Перепишите целиком отрывок о Шатове и Marie, приведенный ниже, не меняя в нем ни слова.

* **ЦИТИРУЕМЫЙ ОТРЫВОК**:

────────────────

Он вздрогнул, но нагнулся.
– Еще… не так… ближе, – и вдруг левая рука ее стремительно обхватила его шею, и на лбу своем он почувствовал крепкий, влажный ее поцелуй.
– Marie!
Губы ее дрожали, она крепилась, но вдруг приподнялась и, засверкав глазами, проговорила:
– Николай Ставрогин подлец!
И бессильная, как подрезанная, упала лицом в подушку, истерически зарыдав и крепко сжимая в своей руке руку Шатова.
С этой минуты она уже не отпускала его более от себя, но потребовала, чтоб он сел у ее изголовья. Говорить она могла мало, но все смотрела на него и улыбалась ему как блаженная. Она вдруг точно обратилась в какую-то дурочку. Все как будто переродилось. Шатов то плакал, как маленький мальчик, то говорил Бог знает что, дико, чадно, вдохновенно; целовал у ней руки; она слушала с упоением, может быть и не понимая, но ласково перебирала ослабевшею рукой его волосы, приглаживала их, любовалась ими. Он говорил ей о Кириллове, о том, как теперь они жить начнут "вновь и навсегда", о существовании Бога, о том, что все хороши… В восторге опять вынули ребеночка посмотреть.

────────────────

* **ИСХОДНЫЕ ДАННЫЕ**:
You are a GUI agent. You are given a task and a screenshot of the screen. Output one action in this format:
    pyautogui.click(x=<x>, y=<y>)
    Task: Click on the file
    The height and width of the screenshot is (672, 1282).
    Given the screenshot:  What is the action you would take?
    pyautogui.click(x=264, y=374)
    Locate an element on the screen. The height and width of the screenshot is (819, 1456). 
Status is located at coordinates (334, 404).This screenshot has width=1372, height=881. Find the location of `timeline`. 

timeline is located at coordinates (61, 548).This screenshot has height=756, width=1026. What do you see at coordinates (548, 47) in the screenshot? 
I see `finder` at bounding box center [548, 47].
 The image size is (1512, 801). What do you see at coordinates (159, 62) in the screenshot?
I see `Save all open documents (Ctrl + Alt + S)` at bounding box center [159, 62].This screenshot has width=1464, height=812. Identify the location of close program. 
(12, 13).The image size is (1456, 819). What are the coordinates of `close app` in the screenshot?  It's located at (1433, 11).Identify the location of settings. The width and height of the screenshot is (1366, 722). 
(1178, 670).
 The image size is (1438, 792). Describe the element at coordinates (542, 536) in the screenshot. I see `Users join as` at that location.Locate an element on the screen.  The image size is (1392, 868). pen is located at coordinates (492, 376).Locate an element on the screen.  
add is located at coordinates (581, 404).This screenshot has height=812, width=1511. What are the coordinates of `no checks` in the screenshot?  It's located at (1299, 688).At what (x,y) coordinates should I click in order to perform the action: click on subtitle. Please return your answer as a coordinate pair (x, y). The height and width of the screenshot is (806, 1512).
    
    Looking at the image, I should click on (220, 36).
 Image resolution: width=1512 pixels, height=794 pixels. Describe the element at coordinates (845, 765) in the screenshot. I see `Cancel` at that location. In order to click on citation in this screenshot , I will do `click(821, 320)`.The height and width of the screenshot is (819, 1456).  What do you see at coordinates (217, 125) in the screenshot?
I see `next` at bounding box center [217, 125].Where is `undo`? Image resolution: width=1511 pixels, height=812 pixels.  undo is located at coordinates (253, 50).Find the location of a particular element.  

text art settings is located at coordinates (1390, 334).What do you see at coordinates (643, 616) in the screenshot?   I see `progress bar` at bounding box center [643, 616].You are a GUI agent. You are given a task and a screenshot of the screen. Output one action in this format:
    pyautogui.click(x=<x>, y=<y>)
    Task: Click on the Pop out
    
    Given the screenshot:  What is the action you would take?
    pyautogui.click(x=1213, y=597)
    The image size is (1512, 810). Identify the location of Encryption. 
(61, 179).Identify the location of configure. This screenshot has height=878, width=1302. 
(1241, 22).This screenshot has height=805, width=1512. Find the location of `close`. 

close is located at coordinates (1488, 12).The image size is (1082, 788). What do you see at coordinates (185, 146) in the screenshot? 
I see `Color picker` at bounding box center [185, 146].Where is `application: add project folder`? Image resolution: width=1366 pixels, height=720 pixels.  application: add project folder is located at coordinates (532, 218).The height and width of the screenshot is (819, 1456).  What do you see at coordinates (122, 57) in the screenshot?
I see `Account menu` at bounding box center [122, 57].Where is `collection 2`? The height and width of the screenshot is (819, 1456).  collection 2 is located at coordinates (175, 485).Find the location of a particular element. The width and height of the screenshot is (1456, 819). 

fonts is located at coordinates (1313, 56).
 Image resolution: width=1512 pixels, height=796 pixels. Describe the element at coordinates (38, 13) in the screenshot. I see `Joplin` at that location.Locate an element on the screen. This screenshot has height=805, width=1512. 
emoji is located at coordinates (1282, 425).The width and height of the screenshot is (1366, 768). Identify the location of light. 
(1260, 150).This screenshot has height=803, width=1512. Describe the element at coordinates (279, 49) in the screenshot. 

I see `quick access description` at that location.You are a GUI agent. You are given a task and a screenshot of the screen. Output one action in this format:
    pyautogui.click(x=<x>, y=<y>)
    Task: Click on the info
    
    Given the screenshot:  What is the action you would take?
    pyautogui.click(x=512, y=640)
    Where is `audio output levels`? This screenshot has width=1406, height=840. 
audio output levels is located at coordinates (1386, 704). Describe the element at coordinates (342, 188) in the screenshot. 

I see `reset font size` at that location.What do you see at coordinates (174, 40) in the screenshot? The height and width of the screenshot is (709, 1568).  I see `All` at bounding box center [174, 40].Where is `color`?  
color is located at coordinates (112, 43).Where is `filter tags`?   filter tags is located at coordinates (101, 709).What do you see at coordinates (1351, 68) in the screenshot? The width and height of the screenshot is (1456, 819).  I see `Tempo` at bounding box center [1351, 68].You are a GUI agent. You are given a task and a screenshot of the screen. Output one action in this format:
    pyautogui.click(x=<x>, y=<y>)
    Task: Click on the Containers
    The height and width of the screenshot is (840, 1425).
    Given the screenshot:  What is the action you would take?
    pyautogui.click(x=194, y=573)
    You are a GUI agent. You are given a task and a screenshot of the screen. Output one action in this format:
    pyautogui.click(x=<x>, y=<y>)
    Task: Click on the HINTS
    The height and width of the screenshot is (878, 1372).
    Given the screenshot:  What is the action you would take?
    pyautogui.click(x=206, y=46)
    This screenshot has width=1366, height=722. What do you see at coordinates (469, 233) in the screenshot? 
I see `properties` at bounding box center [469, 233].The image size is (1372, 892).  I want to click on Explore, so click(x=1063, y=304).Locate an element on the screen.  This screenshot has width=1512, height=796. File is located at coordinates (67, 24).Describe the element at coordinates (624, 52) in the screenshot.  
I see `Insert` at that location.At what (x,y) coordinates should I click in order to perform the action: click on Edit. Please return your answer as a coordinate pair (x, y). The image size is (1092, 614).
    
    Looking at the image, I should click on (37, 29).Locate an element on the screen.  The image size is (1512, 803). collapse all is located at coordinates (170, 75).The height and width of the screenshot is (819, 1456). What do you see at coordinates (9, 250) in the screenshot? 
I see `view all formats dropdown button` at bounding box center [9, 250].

────────────────

* **ОТВЕТ**:
Он вздрогнул, но нагнулся.
– Еще… не так… ближе, – и вдруг левая рука ее стремительно обхватила его шею, и на лбу своем он почувствовал крепкий, влажный ее поцелуй.
– Marie!
Губы ее дрожали, она крепилась, но вдруг приподнялась и, засверкав глазами, проговорила:
– Николай Ставрогин подлец!
И бессильная, как подрезанная, упала лицом в подушку, истерически зарыдав и крепко сжимая в своей руке руку Шатова.
С этой минуты она уже не отпускала его более от себя, но потребовала, чтоб он сел у ее изголовья. Говорить она могла мало, но все смотрела на него и улыбалась ему как блаженная. Она вдруг точно обратилась в какую-то дурочку. Все как будто переродилось. Шатов то плакал, как маленький мальчик, то говорил Бог знает что, дико, чадно, вдохновенно; целовал у ней руки; она слушала с упоением, может быть и не понимая, но ласково перебирала ослабевшею рукой его волосы, приглаживала их, любовалась ими. Он говорил ей о Кириллове, о том, как теперь они жить начнут "вновь и навсегда", о существовании Бога, о том, что все хороши… В восторге опять вынули ребеночка посмотреть.